Dil lay on the sand, with Gern flapping a cloth in his face.

'Wha' they doing?' he murmured.

'Reading the inscription,' said Gern. 'You ought to see it, master! The one doing the reading, he's practically a-'

'Yes, yes, all right,' said Dil, struggling up.

'He's more than six thousand years old! And his grandson's listening to him, and telling his grandson, and he's telling his gra-'

'Yes, yes, all-'

'“And Khuft-too-said-Unto-the-First, What-may-We-Give-Unto-You, Who-Has-Taught-Us-the-Right-Ways”,' said Teppicymon[31], who was at the end of the line. '“And-the-First-Spake, and-This-He-Spake, Build-for-Me-a-Pyramid, That-I-May-Rest, and-Build-it-of-These-Dimensions, That-it-Be-Proper. And-Thus-It-Was-Done, and-The-Name-of-the-First-was . . .”'

But there was no name. It was just a babble of raised voices, arguments, ancient cursewords, spreading along the line of desiccated ancestors like a spark along a powder trail. Until it reached Teppicymon, who exploded.

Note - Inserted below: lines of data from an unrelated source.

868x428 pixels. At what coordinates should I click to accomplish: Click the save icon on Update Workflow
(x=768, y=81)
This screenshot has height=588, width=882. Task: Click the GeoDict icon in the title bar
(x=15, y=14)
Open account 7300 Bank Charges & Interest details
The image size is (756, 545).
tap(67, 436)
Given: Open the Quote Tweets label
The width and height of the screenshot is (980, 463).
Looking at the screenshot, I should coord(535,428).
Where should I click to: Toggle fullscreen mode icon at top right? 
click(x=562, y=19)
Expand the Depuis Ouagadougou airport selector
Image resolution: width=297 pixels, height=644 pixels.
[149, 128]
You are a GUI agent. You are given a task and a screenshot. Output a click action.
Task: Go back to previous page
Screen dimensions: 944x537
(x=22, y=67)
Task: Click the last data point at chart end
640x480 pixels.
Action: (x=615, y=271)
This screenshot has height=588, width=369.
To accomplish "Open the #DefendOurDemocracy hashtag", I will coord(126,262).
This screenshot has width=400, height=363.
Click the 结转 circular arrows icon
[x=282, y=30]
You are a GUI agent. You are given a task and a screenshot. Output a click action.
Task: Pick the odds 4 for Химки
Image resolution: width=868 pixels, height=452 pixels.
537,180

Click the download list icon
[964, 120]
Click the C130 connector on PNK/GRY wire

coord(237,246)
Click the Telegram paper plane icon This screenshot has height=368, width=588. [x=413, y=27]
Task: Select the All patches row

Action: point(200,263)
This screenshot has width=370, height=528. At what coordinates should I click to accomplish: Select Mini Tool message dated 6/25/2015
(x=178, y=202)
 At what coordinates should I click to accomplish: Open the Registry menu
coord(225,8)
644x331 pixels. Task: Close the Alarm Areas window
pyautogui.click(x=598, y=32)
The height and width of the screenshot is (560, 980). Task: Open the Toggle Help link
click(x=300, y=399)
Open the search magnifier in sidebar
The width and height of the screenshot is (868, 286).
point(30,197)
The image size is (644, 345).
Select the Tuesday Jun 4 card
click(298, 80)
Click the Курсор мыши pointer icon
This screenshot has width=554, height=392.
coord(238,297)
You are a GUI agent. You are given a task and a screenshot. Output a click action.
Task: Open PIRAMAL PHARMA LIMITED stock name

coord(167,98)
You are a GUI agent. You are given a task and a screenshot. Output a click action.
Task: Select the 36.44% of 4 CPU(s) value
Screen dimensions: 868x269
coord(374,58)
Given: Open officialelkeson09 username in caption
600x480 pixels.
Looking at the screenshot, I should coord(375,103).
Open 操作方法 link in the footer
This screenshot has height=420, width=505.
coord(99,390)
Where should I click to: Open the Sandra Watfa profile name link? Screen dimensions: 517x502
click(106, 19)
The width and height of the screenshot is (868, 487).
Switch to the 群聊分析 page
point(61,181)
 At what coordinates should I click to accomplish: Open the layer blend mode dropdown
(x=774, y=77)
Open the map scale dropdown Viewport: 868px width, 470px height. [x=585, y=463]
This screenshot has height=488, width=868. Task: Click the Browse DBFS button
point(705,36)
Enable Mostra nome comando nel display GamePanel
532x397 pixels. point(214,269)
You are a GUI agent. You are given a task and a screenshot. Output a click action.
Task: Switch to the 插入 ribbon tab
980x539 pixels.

The Ephebian sergeant, quietly perspiring in the shade, saw what he had been half expecting and wholly dreading. There was a column of dust on the opposite horizon. The Tsorteans' main force was getting there first.

He stood up, nodded professionally to his counterpart across the way, and looked at the double handful of men under his command.

'I need a messenger to take, er, a message back to the city,' he said. A forest of hands shot up. The sergeant sighed, and selected young Autocue, who he knew was missing his mum.

'Run like the wind,' he said. 'Although I expect you won't need telling, will you? And then . . . and then . .

He stood with his lips moving silently, while the sun scoured the rocks of the hot, narrow pass and a few insects buzzed in the scrub bushes. His education hadn't included a course in Famous Last Words.

He raised his eyes in the direction of home.

'Go, tell the Ephebians-' he began.

The soldiers waited.

'What?' said Autocue after a while. 'Go and tell them what?'

The sergeant relaxed, like air being let out of a balloon.

'Go and tell them, what kept you?' he said. On the near horizon another column of dust was advancing.

This was more like it. If there was going to be a massacre, then it ought to be shared by both sides.

The city of the dead lay before Teppic. After Ankh-Morpork, which was almost its direct opposite (in Ankh, even the bedding was alive) it was probably the biggest city on the Disc; its streets were the finest, its architecture the most majestic and awe-inspiring.